TASK GOAL: Set down exactly the lines in the records below that run from the line with "Where should I click to: Click the yellow" to the line with "Click the Connection", inclusive, and nothing more.

Start of DATA SECTION

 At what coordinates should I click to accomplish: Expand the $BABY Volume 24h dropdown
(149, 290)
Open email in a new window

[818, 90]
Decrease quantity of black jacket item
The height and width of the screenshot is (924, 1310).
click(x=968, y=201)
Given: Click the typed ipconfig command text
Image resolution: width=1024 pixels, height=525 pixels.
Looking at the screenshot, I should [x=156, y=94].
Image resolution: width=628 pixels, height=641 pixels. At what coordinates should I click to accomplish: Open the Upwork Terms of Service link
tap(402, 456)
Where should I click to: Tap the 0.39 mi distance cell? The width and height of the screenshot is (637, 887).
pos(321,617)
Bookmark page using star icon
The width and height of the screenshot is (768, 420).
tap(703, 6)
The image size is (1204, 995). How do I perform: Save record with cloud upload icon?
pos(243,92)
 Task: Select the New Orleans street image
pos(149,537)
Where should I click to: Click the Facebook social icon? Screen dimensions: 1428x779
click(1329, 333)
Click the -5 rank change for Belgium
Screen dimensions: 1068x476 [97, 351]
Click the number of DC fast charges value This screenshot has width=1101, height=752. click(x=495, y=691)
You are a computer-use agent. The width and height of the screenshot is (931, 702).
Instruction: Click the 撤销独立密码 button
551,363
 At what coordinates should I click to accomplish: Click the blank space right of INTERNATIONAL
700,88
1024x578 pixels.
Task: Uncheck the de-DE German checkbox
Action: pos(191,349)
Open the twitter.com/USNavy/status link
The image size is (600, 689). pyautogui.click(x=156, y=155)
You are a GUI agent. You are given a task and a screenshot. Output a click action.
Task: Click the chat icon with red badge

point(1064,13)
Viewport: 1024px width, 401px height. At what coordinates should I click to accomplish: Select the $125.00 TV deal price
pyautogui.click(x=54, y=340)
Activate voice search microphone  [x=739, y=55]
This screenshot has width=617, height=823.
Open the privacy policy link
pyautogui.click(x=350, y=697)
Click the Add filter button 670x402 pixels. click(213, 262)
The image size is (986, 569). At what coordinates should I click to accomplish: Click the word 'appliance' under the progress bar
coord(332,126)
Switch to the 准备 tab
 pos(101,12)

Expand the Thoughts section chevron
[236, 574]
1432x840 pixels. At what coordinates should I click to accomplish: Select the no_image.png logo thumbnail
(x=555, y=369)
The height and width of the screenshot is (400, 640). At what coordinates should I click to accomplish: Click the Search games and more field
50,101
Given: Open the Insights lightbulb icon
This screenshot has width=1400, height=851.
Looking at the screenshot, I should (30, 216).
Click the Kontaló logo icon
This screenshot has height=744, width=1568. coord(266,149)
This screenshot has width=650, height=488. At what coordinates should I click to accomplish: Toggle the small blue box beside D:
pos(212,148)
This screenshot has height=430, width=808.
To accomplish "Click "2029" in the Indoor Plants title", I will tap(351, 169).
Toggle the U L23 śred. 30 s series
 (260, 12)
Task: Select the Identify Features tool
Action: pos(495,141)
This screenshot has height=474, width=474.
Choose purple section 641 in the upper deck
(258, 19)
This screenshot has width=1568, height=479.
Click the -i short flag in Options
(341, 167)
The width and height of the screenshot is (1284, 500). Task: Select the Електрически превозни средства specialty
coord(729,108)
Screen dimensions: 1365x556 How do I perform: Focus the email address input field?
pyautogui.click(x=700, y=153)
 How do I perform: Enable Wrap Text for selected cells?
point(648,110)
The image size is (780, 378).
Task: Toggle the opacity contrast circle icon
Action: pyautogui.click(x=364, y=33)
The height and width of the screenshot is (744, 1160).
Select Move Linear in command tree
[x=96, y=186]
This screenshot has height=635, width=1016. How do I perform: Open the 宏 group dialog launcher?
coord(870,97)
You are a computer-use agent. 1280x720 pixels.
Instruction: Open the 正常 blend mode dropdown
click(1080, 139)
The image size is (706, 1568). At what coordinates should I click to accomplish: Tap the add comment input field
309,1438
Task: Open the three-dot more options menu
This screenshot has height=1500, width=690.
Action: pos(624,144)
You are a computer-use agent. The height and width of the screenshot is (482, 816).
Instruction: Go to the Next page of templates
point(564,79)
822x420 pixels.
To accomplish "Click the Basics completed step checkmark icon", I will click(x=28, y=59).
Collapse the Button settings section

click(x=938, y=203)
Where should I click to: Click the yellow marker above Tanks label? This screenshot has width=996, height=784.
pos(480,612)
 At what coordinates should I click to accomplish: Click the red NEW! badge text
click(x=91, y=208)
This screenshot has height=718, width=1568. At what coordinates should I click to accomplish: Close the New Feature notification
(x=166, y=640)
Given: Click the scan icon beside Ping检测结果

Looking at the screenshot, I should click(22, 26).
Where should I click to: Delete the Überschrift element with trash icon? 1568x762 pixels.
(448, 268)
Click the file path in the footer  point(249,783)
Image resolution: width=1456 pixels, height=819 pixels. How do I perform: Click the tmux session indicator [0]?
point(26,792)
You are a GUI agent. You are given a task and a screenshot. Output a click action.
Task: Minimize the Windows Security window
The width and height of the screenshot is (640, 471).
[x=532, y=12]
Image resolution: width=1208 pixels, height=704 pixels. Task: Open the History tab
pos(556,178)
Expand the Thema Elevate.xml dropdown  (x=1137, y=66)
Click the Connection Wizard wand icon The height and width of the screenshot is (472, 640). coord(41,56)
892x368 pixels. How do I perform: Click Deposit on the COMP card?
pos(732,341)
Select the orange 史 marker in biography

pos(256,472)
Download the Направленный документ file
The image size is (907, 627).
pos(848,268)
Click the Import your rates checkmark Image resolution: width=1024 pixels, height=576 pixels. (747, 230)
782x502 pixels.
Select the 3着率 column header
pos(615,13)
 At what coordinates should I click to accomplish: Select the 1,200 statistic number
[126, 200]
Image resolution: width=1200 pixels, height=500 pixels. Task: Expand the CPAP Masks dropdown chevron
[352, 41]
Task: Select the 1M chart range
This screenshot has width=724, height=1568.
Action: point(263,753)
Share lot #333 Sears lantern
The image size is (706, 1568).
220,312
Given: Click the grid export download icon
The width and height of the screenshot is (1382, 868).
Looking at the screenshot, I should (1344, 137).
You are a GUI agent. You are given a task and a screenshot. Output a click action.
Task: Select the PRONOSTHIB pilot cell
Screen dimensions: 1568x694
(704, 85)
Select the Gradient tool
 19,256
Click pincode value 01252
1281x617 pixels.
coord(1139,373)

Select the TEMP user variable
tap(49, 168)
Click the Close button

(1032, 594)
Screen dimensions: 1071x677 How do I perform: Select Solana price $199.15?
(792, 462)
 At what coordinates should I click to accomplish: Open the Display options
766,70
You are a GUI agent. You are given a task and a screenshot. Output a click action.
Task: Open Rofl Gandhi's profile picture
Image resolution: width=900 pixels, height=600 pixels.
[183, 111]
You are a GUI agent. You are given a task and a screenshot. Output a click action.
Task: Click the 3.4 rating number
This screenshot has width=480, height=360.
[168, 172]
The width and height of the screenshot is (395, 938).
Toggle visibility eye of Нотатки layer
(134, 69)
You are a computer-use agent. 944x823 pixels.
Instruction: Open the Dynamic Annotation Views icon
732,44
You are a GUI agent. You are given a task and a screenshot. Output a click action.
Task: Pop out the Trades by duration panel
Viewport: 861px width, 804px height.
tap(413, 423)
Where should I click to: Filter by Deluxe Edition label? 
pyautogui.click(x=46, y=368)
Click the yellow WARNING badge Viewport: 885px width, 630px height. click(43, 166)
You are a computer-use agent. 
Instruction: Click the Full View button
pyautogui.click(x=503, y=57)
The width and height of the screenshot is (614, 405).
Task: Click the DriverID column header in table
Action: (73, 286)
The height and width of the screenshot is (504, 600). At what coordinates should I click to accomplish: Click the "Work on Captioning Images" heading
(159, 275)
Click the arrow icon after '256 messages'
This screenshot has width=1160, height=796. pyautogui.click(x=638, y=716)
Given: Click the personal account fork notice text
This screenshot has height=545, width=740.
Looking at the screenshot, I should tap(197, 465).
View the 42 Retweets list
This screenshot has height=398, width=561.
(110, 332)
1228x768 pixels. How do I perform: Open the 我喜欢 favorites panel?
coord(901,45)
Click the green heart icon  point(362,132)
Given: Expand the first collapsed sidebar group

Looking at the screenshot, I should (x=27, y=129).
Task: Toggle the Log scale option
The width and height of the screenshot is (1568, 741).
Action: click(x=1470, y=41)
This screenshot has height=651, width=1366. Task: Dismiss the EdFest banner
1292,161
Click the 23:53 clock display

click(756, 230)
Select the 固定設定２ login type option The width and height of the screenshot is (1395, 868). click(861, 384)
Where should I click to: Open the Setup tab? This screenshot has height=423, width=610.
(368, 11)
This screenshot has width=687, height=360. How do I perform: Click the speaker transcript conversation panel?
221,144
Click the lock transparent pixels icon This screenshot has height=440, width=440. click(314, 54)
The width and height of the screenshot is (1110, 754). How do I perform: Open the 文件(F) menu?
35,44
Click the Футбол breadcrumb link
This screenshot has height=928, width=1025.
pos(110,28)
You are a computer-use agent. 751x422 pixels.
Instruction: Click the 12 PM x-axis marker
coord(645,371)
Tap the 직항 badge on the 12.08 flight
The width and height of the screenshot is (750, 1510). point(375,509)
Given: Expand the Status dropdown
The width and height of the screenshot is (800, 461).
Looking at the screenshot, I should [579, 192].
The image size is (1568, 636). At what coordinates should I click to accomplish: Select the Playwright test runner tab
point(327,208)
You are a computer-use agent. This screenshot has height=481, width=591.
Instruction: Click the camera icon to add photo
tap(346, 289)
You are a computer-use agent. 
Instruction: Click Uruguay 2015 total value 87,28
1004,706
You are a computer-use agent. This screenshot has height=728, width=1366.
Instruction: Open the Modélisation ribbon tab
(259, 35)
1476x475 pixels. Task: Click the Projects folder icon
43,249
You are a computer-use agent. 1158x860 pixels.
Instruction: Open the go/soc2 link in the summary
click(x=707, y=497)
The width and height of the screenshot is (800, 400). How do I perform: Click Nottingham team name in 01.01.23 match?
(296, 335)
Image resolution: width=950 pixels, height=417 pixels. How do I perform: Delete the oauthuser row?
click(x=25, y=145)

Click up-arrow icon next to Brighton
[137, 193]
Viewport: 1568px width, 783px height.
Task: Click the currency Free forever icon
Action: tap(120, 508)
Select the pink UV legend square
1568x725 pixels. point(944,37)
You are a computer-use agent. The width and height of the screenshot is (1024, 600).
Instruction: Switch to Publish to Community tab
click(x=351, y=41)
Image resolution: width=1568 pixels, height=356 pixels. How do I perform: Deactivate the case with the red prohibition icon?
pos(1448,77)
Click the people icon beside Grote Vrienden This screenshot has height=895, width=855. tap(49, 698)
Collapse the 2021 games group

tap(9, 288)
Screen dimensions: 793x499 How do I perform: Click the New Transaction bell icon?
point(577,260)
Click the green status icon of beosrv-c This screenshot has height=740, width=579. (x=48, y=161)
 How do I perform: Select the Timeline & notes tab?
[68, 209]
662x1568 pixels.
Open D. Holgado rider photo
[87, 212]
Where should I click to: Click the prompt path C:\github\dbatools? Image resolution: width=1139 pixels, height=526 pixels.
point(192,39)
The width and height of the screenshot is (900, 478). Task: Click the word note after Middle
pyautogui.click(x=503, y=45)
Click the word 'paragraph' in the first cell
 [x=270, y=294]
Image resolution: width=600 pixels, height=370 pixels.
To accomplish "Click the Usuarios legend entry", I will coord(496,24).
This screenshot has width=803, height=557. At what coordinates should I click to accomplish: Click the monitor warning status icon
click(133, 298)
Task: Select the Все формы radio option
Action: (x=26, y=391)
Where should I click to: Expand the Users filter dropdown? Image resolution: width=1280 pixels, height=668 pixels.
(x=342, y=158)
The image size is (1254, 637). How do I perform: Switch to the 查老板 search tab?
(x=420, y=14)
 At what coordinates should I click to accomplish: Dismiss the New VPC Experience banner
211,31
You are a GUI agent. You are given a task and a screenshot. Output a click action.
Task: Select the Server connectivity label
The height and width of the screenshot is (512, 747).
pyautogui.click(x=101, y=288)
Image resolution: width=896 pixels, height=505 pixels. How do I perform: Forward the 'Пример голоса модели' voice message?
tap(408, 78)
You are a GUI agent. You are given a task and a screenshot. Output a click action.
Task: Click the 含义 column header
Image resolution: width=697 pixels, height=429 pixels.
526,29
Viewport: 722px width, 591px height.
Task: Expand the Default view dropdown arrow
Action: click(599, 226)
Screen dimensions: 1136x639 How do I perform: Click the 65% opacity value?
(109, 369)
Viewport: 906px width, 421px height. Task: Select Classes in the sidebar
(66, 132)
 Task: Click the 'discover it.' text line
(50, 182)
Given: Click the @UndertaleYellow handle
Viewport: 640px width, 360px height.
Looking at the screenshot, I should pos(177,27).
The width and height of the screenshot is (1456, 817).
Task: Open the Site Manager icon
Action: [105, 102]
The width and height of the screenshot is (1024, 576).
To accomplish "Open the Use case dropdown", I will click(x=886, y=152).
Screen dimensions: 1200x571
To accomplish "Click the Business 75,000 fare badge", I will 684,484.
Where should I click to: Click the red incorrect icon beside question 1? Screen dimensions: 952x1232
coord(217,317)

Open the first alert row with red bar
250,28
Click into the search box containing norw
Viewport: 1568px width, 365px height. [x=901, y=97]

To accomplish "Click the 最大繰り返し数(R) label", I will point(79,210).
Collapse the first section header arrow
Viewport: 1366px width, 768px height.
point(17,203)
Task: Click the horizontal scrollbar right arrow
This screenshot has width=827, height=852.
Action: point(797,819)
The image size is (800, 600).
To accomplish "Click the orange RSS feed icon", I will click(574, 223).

End of DATA SECTION

OUTPUT:
Where should I click to: Click the yellow marker above Tanks label? This screenshot has width=996, height=784.
pos(480,612)
 At what coordinates should I click to accomplish: Click the red NEW! badge text
click(x=91, y=208)
This screenshot has height=718, width=1568. At what coordinates should I click to accomplish: Close the New Feature notification
(x=166, y=640)
Given: Click the scan icon beside Ping检测结果

Looking at the screenshot, I should click(22, 26).
Where should I click to: Delete the Überschrift element with trash icon? 1568x762 pixels.
(448, 268)
Click the file path in the footer  point(249,783)
Image resolution: width=1456 pixels, height=819 pixels. How do I perform: Click the tmux session indicator [0]?
point(26,792)
You are a GUI agent. You are given a task and a screenshot. Output a click action.
Task: Minimize the Windows Security window
The width and height of the screenshot is (640, 471).
[x=532, y=12]
Image resolution: width=1208 pixels, height=704 pixels. Task: Open the History tab
pos(556,178)
Expand the Thema Elevate.xml dropdown  (x=1137, y=66)
Click the Connection Wizard wand icon The height and width of the screenshot is (472, 640). coord(41,56)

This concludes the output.